The Photosphere was so famous that the inventor of the telephone, Alexander Graham Bell, came to the Bahamas, to see it for himself.

The Bahamas must give an historical thank you to John Ernest Williamson, who brought his incredible invention, the Photosphere, to Nassau in February 1914. There was nothing like it in the world and it made The Bahamas famous in the early 20th century.

John Ernest Williamson was born in Liverpool England in 8 December 1881 and died in Nassau, Bahamas on 15 July 1966. Williamson was the inventor of the “photosphere” from which he filmed and photographed underwater. He is credited as being the first person to take an underwater photograph from a submarine. He is also credited with opening the world’s first, and probably only, undersea post office, in Nassau, in 1939.

John Williamson’s father, Charles Williamson, had invented a device to make underwater ship repairs. It was a deep-sea tube, made of concentric iron rings, “which stretched like an accordion”.

In 1912 as Williamson was working as a reporter, he used the device to make underwater photographs in Norfolk Harbour in England.

Soon after, the idea was expanded into the photosphere, which he named Jules Verne.
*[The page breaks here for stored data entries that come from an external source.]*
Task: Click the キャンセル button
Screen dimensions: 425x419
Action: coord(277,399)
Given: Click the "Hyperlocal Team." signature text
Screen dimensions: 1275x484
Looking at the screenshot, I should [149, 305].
Williamson used it to create motion pictures, starting first in the Bahamas as well as the first under the sea post office in 1939.


WORLD’S FIRST UNDERSEA POST OFFICE

(The News Record, Thursday, June 6, 1940)


1939 Photosphere Given Special Stamp Mark By Nassau Government

(The Miami News, Sunday 31 December 1939)


Alexander Graham Bell, the inventor of the telephone, visits Bahamas, to see John Earnest Williamson’s invention The Photosphere

(The Green Bay Press, Sunday, 14 November 1976)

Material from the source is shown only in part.